EXERCISE AIM
Find the line below with "Task: Open the" and the line with "Given: Click the". Output exactly those lines and everything between them, leaving out the pictures.

RECORDS SHOWN
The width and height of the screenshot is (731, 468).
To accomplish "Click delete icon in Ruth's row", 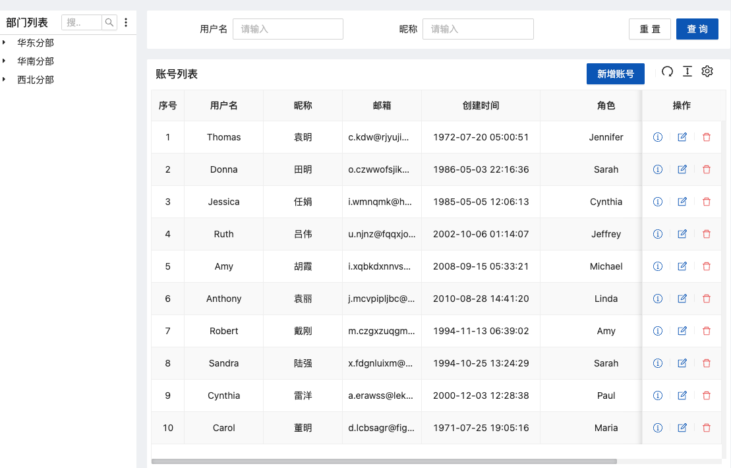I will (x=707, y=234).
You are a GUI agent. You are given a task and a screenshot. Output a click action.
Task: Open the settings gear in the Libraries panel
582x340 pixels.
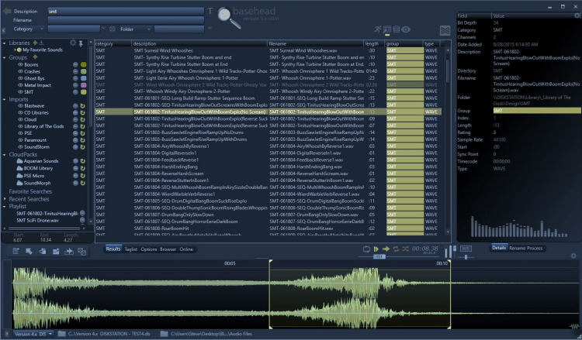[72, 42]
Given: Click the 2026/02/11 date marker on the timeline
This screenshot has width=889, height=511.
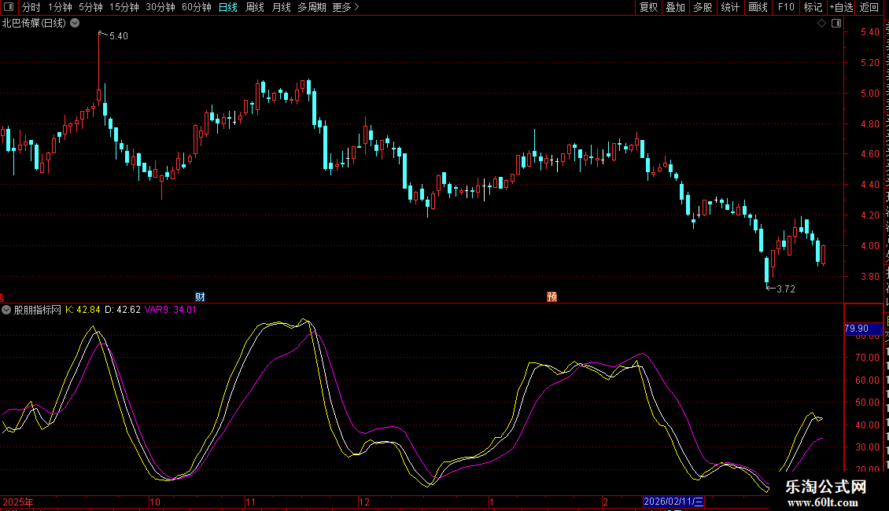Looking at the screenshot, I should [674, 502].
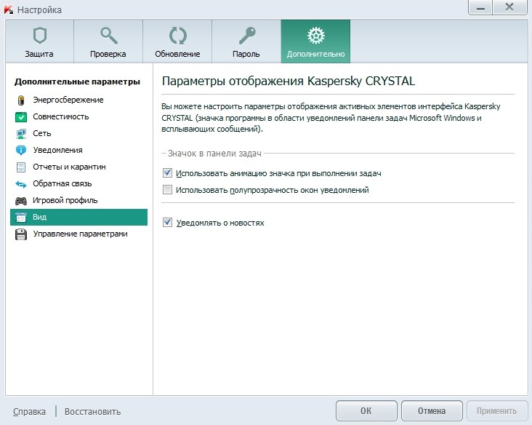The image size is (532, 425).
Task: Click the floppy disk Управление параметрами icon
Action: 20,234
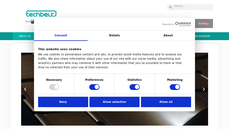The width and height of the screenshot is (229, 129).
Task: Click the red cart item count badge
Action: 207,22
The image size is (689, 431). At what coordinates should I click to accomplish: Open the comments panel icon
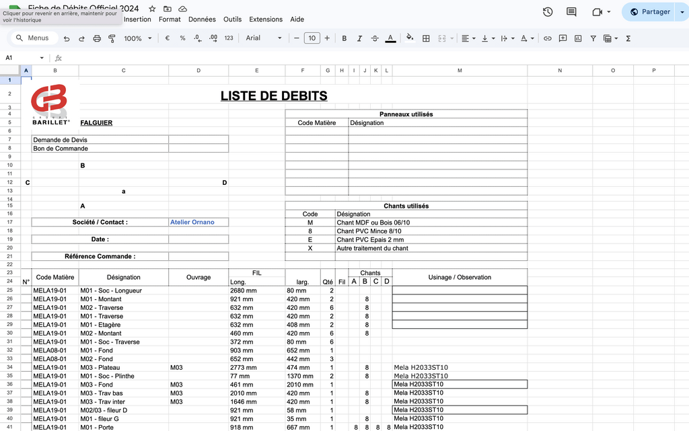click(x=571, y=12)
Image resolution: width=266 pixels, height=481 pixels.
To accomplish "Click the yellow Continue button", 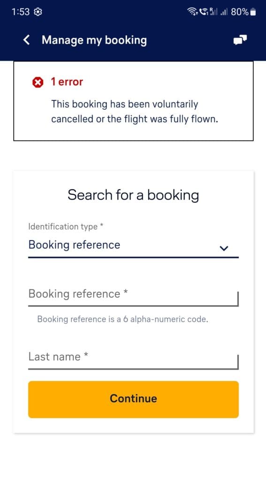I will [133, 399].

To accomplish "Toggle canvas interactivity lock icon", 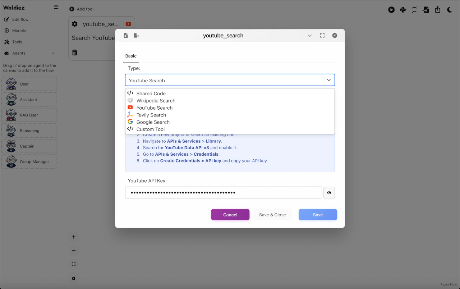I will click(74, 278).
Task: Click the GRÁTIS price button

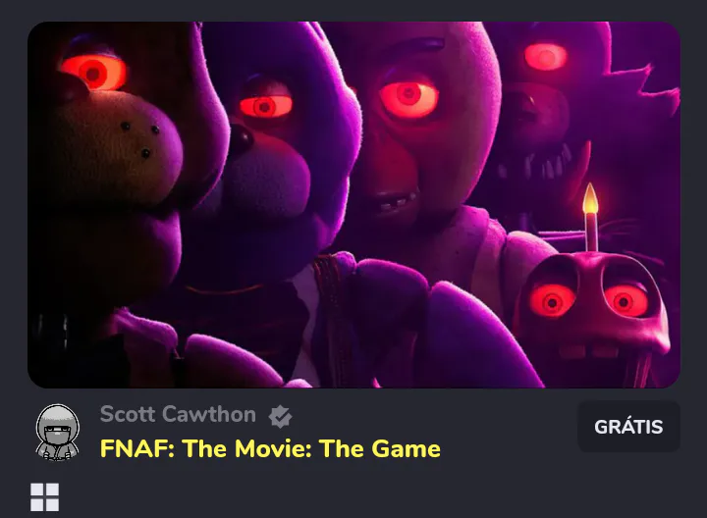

TASK OUTPUT
Task: Open the settings gear in the Libraries panel
582x340 pixels.
[72, 42]
Given: Click the 2026/02/11 date marker on the timeline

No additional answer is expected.